As for the exclamation marks, it's just a small QoL thing. It would be a bit inconvenient to be told by the list on the left that there's a problem with a commodity and then having to hunt through the inventory grid to find the commodity in question. The exclamation mark would let you find it very easily. Plus if you're going to include extra info in tooltips for certain commodities, it would be good to let the player know this or that commodity has some extra info they can view.
There's one other thing I wanted to mention in relation to this whole warning system. See, when I was learning the ropes of how shortages work and (accidentally) flooded a market that was suffering from a tiny shortage with a huge amount of goods and made an absolute killing, I thought to myself, cool, I've found an exploit that I can use to make massive profits. And then the investigation message popped up in my intel feed, basically a way for the game to say "oh no you didn't", and my thoughts immediately turned more along the lines of "oh crap, the dev had thought of this, I'm going to prison". Which was
so cool! The warning system will make life easier for the player in the long run but it will also remove this jawdroppingly awesome moment when you think you've found a way to exploit the system and get away with it, and then thirty seconds later the game goes "nope, I know what you did, and there
will be consequences". Just something to think about.

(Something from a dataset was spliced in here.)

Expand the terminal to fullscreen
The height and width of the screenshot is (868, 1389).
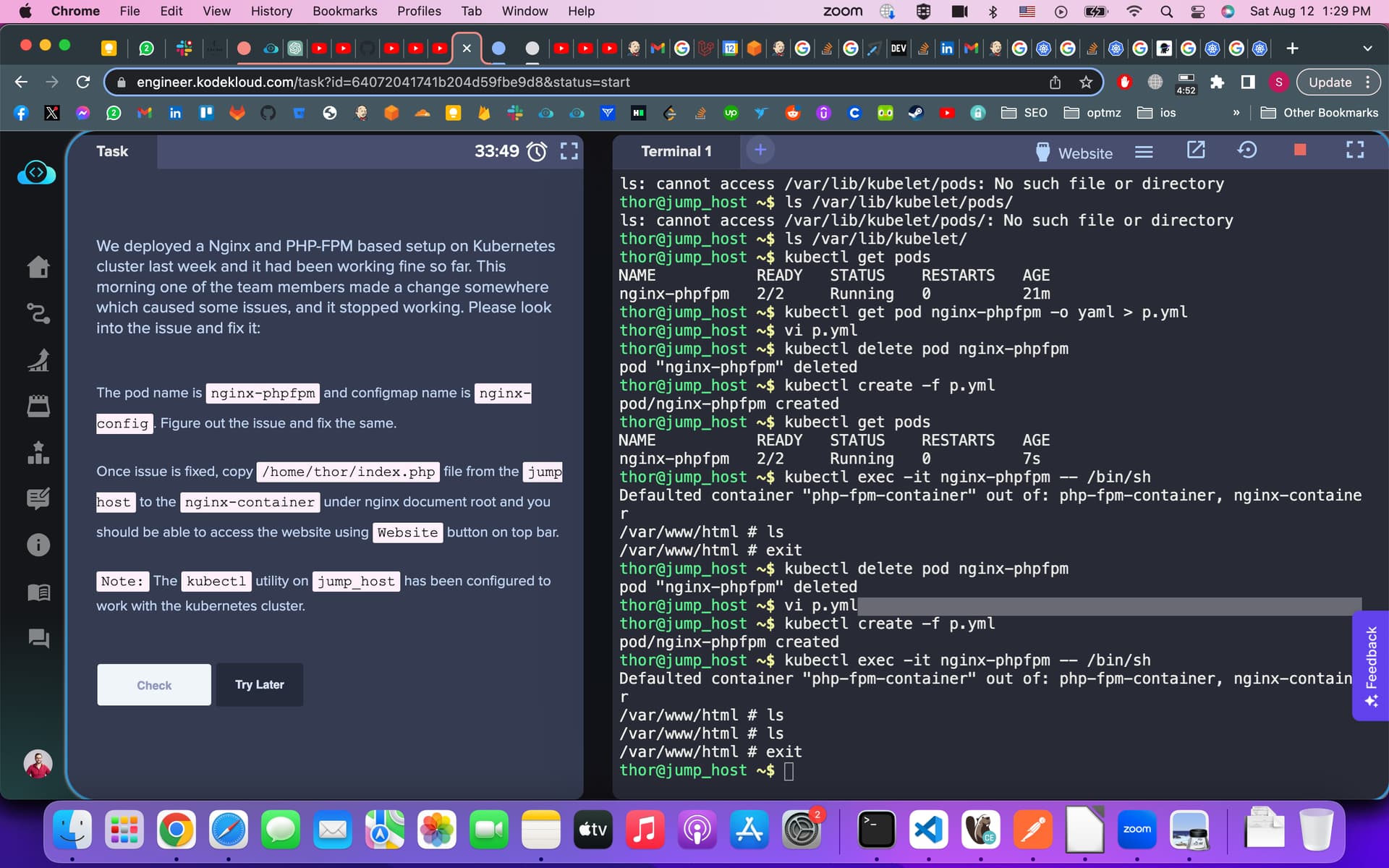click(x=1354, y=150)
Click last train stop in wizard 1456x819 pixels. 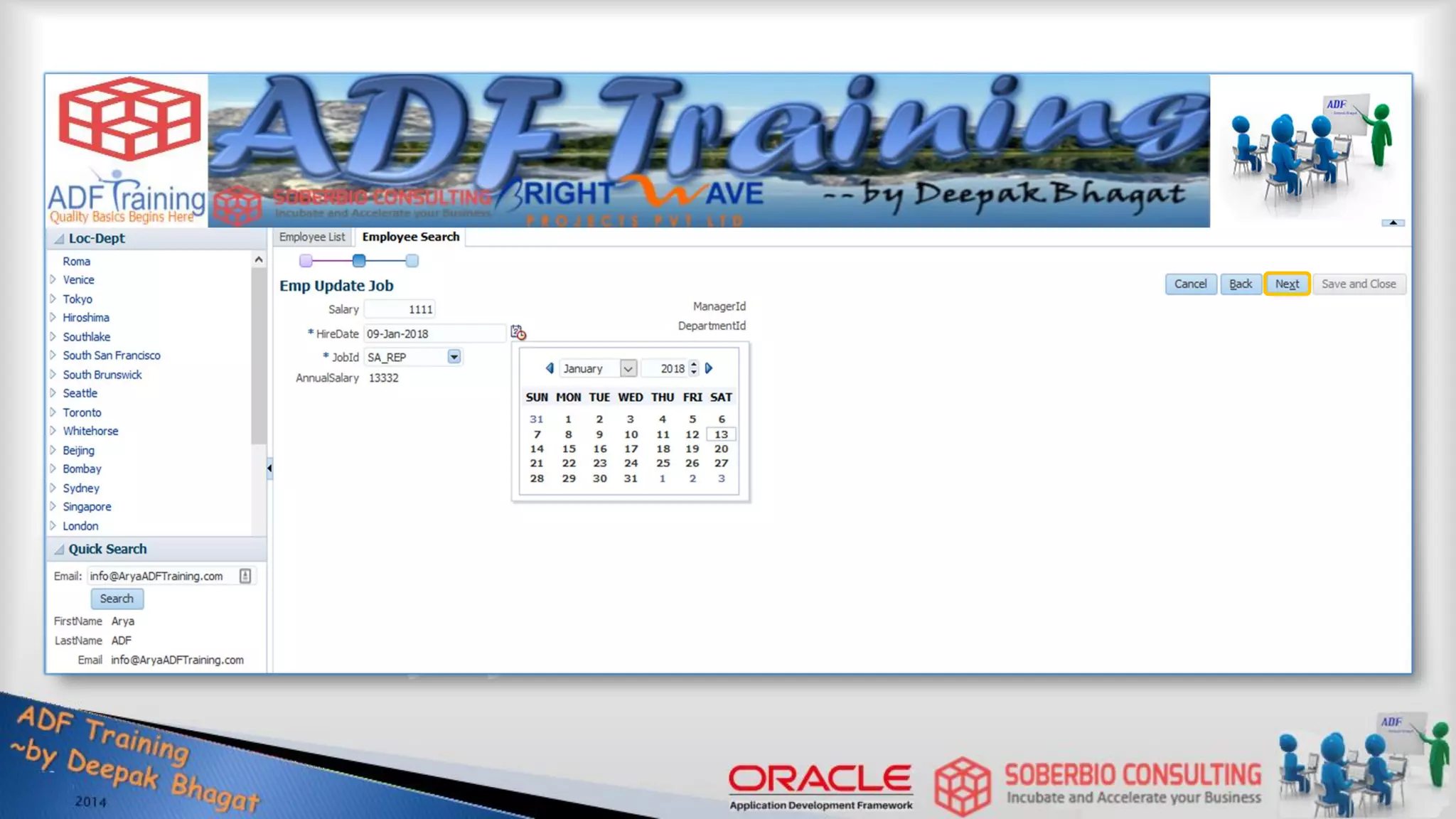[x=412, y=261]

I may have missed it, but is there a reason units sold over the shortage amount can't just be dropped to the stable market price?
Gothars did address that:
I'd imagine that you're selling to the open market, i.e. to many different intermediary distributors. Which all jump at the opportunity to buy scarce goods, unaware that you're secretly selling to their competition at the same time.
Which, as I said, makes sense when selling to the open market, which is composed of many small entities that don't know what each other is doing. Not so much when selling to the military, which really shouldn't fall for this.